Senegal, IMF Reach Accord on Debt Transparency Steps, IMF Says

By Toby McIntosh

Editor’s note: this story has been diametrically changed to reflect new information from the IMF about an agreement with Senegal.  The previous story said no deal had been reached.

Senegal and the International Monetary Fund have reached  agreement on “corrective measures” the Senegalese government will take to “to fully address misreporting” on national debt in the wake of the “hidden debt” crisis, according to an IMF statement to Eye on Global Transparency.

“We have already agreed on a set of corrective measures,” said an IMF spokesperson, adding, “Some have been implemented, while others will require more time to complete.”

“Improved debt reporting” is one agreed-on step, the spokesperson said.

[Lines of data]
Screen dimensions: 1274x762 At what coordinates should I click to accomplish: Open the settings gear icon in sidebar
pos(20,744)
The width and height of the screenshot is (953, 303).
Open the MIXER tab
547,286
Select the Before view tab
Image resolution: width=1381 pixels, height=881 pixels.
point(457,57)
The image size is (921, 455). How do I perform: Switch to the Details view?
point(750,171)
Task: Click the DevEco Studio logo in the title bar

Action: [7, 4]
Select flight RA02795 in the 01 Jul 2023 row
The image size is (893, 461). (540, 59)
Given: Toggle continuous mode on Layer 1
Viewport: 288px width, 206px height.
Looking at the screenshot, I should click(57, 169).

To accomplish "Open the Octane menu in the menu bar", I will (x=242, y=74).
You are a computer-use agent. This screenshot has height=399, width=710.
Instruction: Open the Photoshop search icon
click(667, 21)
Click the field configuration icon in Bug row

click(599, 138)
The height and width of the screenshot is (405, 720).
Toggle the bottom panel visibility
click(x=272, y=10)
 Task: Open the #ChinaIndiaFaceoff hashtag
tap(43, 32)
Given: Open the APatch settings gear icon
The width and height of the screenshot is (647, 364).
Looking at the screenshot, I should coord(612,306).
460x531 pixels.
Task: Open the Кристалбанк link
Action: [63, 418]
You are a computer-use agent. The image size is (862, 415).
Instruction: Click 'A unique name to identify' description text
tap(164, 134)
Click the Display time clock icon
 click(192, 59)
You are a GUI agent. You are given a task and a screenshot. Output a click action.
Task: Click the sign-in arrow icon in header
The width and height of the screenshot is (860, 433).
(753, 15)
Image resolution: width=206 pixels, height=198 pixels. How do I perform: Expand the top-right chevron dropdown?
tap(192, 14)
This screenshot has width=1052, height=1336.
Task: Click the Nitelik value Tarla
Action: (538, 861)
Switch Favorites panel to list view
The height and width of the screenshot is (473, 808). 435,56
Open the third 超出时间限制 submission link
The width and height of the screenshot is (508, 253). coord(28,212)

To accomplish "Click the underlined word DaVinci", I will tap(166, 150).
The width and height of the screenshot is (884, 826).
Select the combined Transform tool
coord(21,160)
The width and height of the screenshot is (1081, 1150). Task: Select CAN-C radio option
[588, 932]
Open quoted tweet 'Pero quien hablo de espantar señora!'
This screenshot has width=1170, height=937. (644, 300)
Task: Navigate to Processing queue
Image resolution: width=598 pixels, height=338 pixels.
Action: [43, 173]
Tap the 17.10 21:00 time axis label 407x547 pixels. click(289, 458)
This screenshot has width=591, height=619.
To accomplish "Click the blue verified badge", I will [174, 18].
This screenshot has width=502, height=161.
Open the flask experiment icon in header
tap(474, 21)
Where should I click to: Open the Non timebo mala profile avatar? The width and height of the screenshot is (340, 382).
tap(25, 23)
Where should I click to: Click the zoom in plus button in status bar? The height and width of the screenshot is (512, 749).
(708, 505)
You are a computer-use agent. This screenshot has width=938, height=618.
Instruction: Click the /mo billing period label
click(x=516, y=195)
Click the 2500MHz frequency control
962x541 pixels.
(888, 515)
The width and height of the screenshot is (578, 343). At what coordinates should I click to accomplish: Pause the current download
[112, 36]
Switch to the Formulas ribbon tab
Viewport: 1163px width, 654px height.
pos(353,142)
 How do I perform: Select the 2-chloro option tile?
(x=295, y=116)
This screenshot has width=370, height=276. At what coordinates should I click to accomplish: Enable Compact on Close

Tasks to perform –
1. In the Senegal debt article, which agreed-on step did the IMF spokesperson name?
2. Please write a continuation of the Senegal debt article, starting after its final sentence.
These entries are separate from the Senegal debt article.

Outputs by task –
1. Improved debt reporting

2.
We welcome Senegal’s commitment to transparency and reform, demonstrated through debt reconciliation exercises and an international audit. Corrective measures agreed with IMF staff are progressing—such as improved debt reporting—but further decisive steps are needed to fully address misreporting.

The IMF spokesperson would not provide more detail on the “corrective measures.”

Issuance of a “quarterly consolidated debt bulletins” is envisioned in a  World Bank-funded  program to support better financial monitoring and more disclosure by the Senegalese government. (See Oct. 14, 2025 EYE article.) But a World Bank official declined to discuss when such bulletins might appear.

The IMF’s indication of an agreement with Senegal comes after Dec. 15 reporting in The Africa Report that Senegal had rejected proposed IMF conditions on debt transparency. The Africa Report said,  “A source briefed on the talks says the IMF wants debt monitoring to be public and accessible via an open website reporting directly to the finance minister. Senegal has refused.”

What Corrective Measures Might Include

A previous IMF statement and  World Bank documents provide clues on what the corrective measures might look like.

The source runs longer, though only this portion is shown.